*** EXERCISE DATA

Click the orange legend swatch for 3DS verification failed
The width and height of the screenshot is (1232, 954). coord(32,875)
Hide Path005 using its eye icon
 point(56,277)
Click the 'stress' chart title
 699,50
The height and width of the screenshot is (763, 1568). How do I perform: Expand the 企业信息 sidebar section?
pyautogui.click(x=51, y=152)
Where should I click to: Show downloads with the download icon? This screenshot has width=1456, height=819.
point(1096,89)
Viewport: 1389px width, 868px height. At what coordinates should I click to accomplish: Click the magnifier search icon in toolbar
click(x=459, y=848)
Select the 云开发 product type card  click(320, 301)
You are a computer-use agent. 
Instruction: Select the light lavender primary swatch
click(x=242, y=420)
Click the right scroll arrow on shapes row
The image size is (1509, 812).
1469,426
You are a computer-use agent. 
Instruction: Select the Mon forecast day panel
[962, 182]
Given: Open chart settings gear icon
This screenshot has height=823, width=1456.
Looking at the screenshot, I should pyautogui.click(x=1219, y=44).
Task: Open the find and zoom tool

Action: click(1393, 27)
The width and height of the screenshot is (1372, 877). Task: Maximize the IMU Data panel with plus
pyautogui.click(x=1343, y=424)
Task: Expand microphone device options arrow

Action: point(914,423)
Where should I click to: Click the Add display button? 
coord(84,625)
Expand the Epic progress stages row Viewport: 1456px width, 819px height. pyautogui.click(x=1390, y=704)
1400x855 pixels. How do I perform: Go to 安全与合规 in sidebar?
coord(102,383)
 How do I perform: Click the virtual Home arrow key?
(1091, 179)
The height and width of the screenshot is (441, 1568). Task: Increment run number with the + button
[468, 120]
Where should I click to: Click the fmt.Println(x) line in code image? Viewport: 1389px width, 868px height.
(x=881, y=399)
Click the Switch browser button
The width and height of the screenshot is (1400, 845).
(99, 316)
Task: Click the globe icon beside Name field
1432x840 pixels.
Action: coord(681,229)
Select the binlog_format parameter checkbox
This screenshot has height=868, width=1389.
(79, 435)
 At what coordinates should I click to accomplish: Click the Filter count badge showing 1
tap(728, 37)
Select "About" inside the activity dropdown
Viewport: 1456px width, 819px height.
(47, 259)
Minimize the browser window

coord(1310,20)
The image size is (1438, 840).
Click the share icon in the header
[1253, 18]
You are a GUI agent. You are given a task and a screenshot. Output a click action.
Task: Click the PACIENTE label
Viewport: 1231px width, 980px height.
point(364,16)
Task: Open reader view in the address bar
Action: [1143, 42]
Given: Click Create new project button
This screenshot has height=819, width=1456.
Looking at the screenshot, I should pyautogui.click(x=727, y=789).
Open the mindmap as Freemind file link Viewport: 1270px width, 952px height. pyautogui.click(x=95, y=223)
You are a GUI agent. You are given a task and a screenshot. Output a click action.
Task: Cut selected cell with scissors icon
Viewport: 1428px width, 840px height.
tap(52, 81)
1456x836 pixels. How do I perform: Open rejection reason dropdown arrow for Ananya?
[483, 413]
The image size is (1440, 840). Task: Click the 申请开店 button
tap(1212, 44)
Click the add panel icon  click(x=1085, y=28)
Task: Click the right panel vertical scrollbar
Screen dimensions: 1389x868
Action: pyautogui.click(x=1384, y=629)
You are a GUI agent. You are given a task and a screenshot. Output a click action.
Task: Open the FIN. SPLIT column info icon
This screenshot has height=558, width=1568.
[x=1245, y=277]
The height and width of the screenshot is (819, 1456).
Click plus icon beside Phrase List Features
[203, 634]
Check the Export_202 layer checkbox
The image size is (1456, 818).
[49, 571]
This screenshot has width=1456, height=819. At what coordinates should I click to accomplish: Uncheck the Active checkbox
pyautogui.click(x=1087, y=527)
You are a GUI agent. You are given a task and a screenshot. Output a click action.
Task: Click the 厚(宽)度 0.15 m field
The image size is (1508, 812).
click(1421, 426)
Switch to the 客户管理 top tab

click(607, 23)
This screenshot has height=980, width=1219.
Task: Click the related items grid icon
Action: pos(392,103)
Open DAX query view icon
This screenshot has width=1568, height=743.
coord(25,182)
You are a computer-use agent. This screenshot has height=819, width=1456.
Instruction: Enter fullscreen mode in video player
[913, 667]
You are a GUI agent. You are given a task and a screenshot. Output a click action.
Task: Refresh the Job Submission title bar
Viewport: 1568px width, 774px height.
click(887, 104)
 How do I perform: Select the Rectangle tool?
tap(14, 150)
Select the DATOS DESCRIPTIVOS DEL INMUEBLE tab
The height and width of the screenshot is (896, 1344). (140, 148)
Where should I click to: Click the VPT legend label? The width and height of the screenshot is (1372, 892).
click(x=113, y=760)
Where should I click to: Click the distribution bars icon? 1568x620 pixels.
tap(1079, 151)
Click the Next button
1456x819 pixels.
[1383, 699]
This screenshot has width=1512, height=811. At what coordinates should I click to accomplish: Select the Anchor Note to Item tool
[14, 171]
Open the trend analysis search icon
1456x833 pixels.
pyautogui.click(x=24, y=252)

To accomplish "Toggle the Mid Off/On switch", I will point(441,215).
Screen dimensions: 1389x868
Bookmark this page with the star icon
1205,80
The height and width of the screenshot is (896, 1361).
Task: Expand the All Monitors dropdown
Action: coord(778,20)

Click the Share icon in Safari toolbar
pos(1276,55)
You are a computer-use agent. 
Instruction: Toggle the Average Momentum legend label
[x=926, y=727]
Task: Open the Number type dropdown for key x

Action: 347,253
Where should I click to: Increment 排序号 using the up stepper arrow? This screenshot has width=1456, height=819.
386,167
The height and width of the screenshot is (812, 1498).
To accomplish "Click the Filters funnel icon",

******

--- YOUR GOAL ---
Having read the entries above, restate them all word for word.

--- EXERCISE RESPONSE ---
Click the orange legend swatch for 3DS verification failed
The width and height of the screenshot is (1232, 954). coord(32,875)
Hide Path005 using its eye icon
 point(56,277)
Click the 'stress' chart title
 699,50
The height and width of the screenshot is (763, 1568). How do I perform: Expand the 企业信息 sidebar section?
pyautogui.click(x=51, y=152)
Where should I click to: Show downloads with the download icon? This screenshot has width=1456, height=819.
point(1096,89)
Viewport: 1389px width, 868px height. At what coordinates should I click to accomplish: Click the magnifier search icon in toolbar
click(x=459, y=848)
Select the 云开发 product type card  click(320, 301)
You are a computer-use agent. 
Instruction: Select the light lavender primary swatch
click(x=242, y=420)
Click the right scroll arrow on shapes row
The image size is (1509, 812).
1469,426
You are a computer-use agent. 
Instruction: Select the Mon forecast day panel
[962, 182]
Given: Open chart settings gear icon
This screenshot has height=823, width=1456.
Looking at the screenshot, I should pyautogui.click(x=1219, y=44).
Task: Open the find and zoom tool

Action: click(1393, 27)
The width and height of the screenshot is (1372, 877). Task: Maximize the IMU Data panel with plus
pyautogui.click(x=1343, y=424)
Task: Expand microphone device options arrow

Action: point(914,423)
Where should I click to: Click the Add display button? 
coord(84,625)
Expand the Epic progress stages row Viewport: 1456px width, 819px height. pyautogui.click(x=1390, y=704)
1400x855 pixels. How do I perform: Go to 安全与合规 in sidebar?
coord(102,383)
 How do I perform: Click the virtual Home arrow key?
(1091, 179)
The height and width of the screenshot is (441, 1568). Task: Increment run number with the + button
[468, 120]
Where should I click to: Click the fmt.Println(x) line in code image? Viewport: 1389px width, 868px height.
(x=881, y=399)
Click the Switch browser button
The width and height of the screenshot is (1400, 845).
(99, 316)
Task: Click the globe icon beside Name field
1432x840 pixels.
Action: coord(681,229)
Select the binlog_format parameter checkbox
This screenshot has height=868, width=1389.
(79, 435)
 At what coordinates should I click to accomplish: Click the Filter count badge showing 1
tap(728, 37)
Select "About" inside the activity dropdown
Viewport: 1456px width, 819px height.
(47, 259)
Minimize the browser window

coord(1310,20)
The image size is (1438, 840).
Click the share icon in the header
[1253, 18]
You are a GUI agent. You are given a task and a screenshot. Output a click action.
Task: Click the PACIENTE label
Viewport: 1231px width, 980px height.
point(364,16)
Task: Open reader view in the address bar
Action: [1143, 42]
Given: Click Create new project button
This screenshot has height=819, width=1456.
Looking at the screenshot, I should pyautogui.click(x=727, y=789).
Open the mindmap as Freemind file link Viewport: 1270px width, 952px height. pyautogui.click(x=95, y=223)
You are a GUI agent. You are given a task and a screenshot. Output a click action.
Task: Cut selected cell with scissors icon
Viewport: 1428px width, 840px height.
tap(52, 81)
1456x836 pixels. How do I perform: Open rejection reason dropdown arrow for Ananya?
[483, 413]
The image size is (1440, 840). Task: Click the 申请开店 button
tap(1212, 44)
Click the add panel icon  click(x=1085, y=28)
Task: Click the right panel vertical scrollbar
Screen dimensions: 1389x868
Action: pyautogui.click(x=1384, y=629)
You are a GUI agent. You are given a task and a screenshot. Output a click action.
Task: Open the FIN. SPLIT column info icon
This screenshot has height=558, width=1568.
[x=1245, y=277]
The height and width of the screenshot is (819, 1456).
Click plus icon beside Phrase List Features
[203, 634]
Check the Export_202 layer checkbox
The image size is (1456, 818).
[49, 571]
This screenshot has width=1456, height=819. At what coordinates should I click to accomplish: Uncheck the Active checkbox
pyautogui.click(x=1087, y=527)
You are a GUI agent. You are given a task and a screenshot. Output a click action.
Task: Click the 厚(宽)度 0.15 m field
The image size is (1508, 812).
click(1421, 426)
Switch to the 客户管理 top tab

click(607, 23)
This screenshot has height=980, width=1219.
Task: Click the related items grid icon
Action: pos(392,103)
Open DAX query view icon
This screenshot has width=1568, height=743.
coord(25,182)
You are a computer-use agent. This screenshot has height=819, width=1456.
Instruction: Enter fullscreen mode in video player
[913, 667]
You are a GUI agent. You are given a task and a screenshot. Output a click action.
Task: Refresh the Job Submission title bar
Viewport: 1568px width, 774px height.
click(887, 104)
 How do I perform: Select the Rectangle tool?
tap(14, 150)
Select the DATOS DESCRIPTIVOS DEL INMUEBLE tab
The height and width of the screenshot is (896, 1344). (140, 148)
Where should I click to: Click the VPT legend label? The width and height of the screenshot is (1372, 892).
click(x=113, y=760)
Where should I click to: Click the distribution bars icon? 1568x620 pixels.
tap(1079, 151)
Click the Next button
1456x819 pixels.
[1383, 699]
This screenshot has width=1512, height=811. At what coordinates should I click to accomplish: Select the Anchor Note to Item tool
[14, 171]
Open the trend analysis search icon
1456x833 pixels.
pyautogui.click(x=24, y=252)

To accomplish "Toggle the Mid Off/On switch", I will point(441,215).
Screen dimensions: 1389x868
Bookmark this page with the star icon
1205,80
The height and width of the screenshot is (896, 1361).
Task: Expand the All Monitors dropdown
Action: coord(778,20)

Click the Share icon in Safari toolbar
pos(1276,55)
You are a computer-use agent. 
Instruction: Toggle the Average Momentum legend label
[x=926, y=727]
Task: Open the Number type dropdown for key x

Action: 347,253
Where should I click to: Increment 排序号 using the up stepper arrow? This screenshot has width=1456, height=819.
386,167
The height and width of the screenshot is (812, 1498).
To accomplish "Click the Filters funnel icon",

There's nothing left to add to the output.